> Work to be completed
Write the listing below out again exactly, dropping the images.

> Input for this task
= Beginning of Section =
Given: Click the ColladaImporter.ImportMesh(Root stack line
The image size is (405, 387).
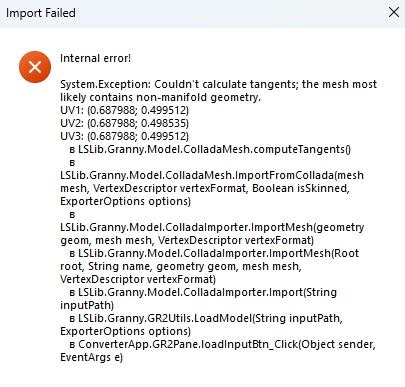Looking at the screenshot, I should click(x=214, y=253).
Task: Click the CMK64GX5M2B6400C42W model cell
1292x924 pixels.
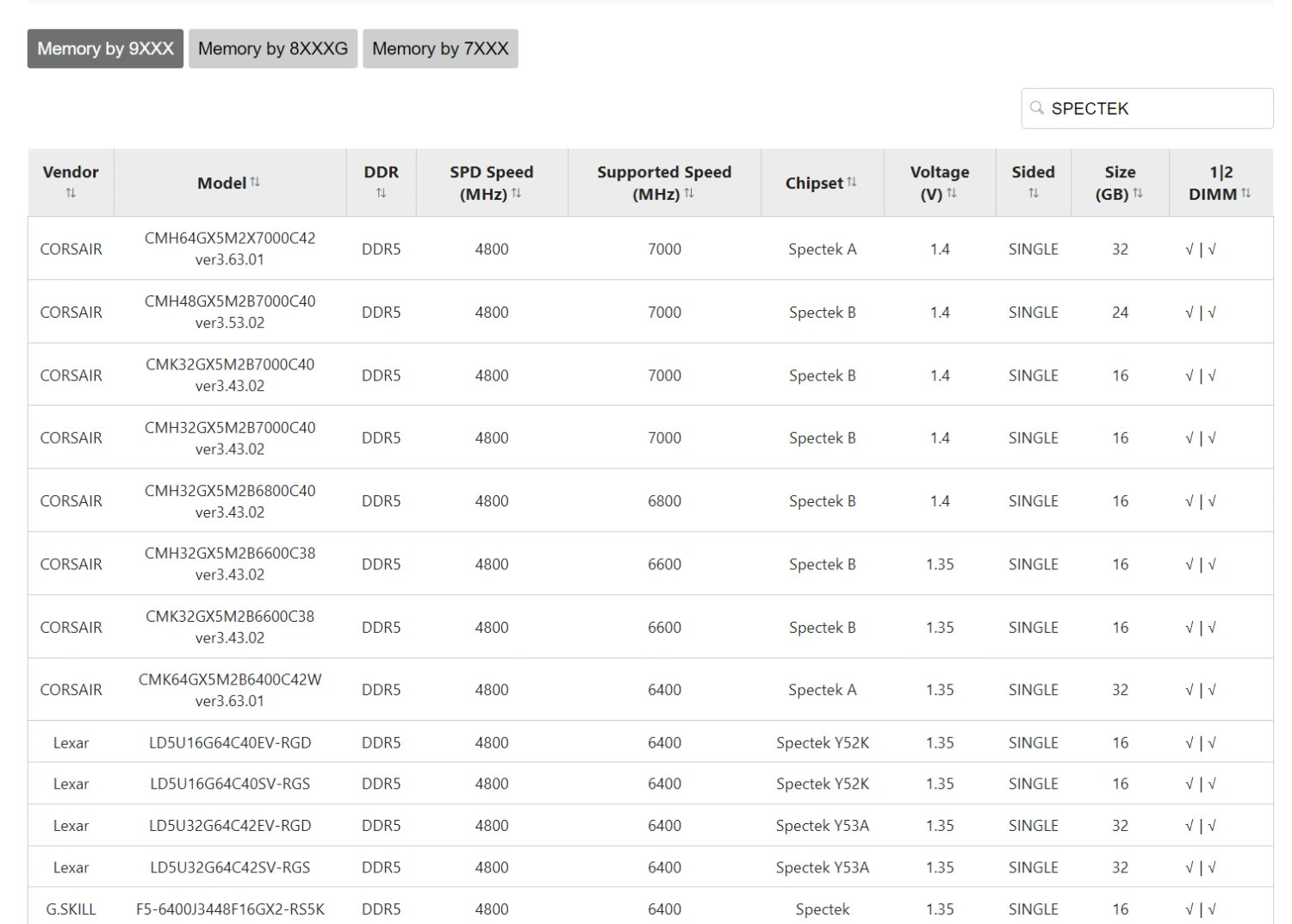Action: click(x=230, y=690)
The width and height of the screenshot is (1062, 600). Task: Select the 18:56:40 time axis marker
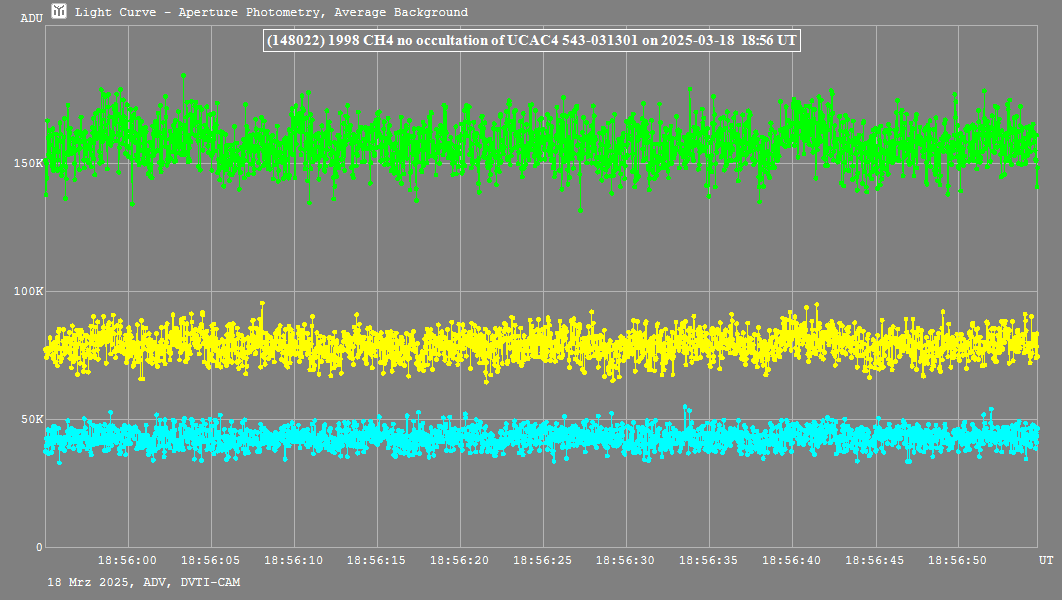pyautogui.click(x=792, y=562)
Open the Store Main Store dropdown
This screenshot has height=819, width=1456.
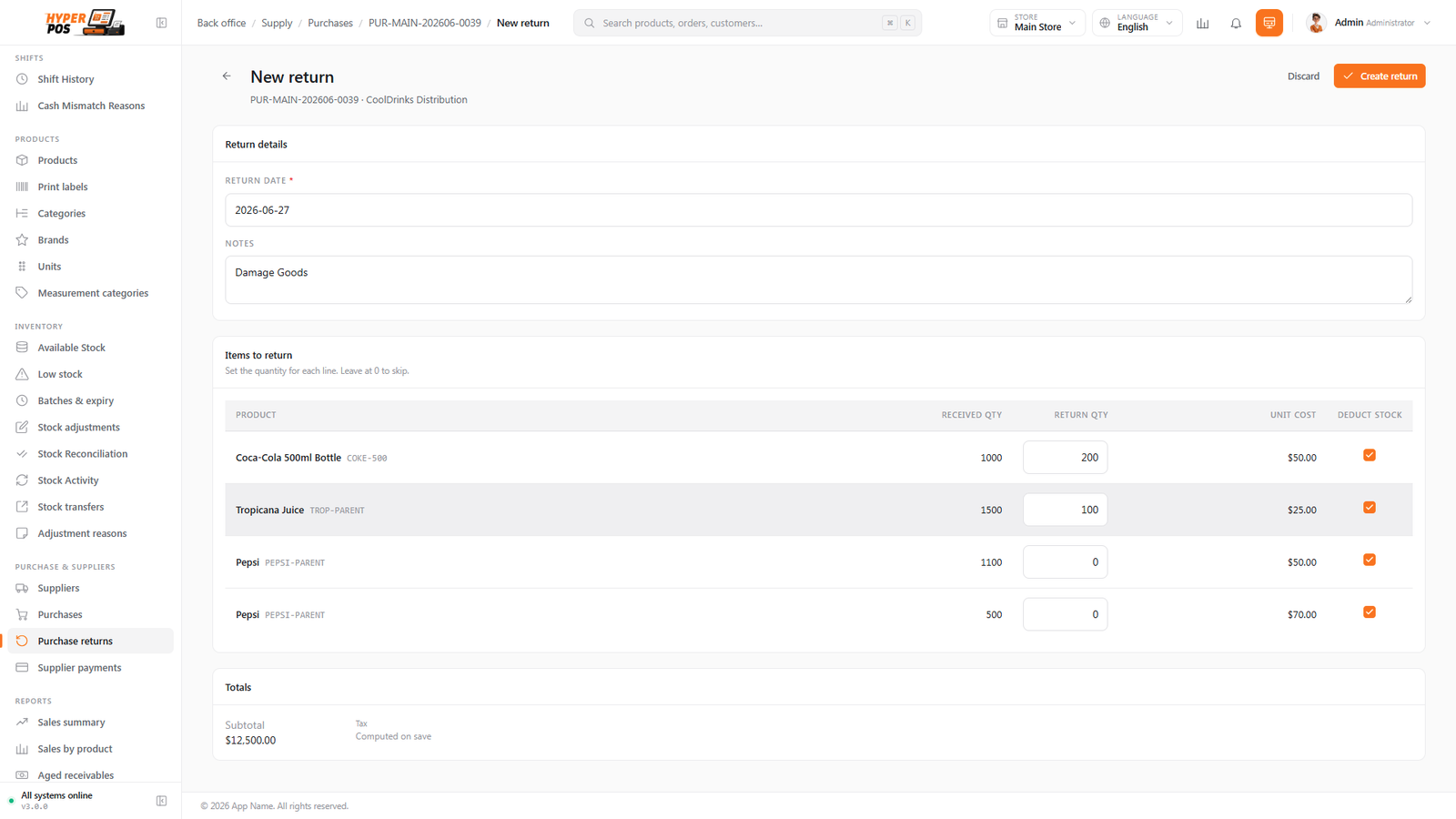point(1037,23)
= End of Section =
> Reply
Given: Click the ColladaImporter.ImportMesh(Root stack line
The image size is (405, 387).
Looking at the screenshot, I should click(x=214, y=253).
Task: Click the CMK64GX5M2B6400C42W model cell
1292x924 pixels.
Action: click(x=230, y=690)
The width and height of the screenshot is (1062, 600). Task: Select the 18:56:40 time axis marker
pyautogui.click(x=792, y=562)
Open the Store Main Store dropdown
This screenshot has height=819, width=1456.
point(1037,23)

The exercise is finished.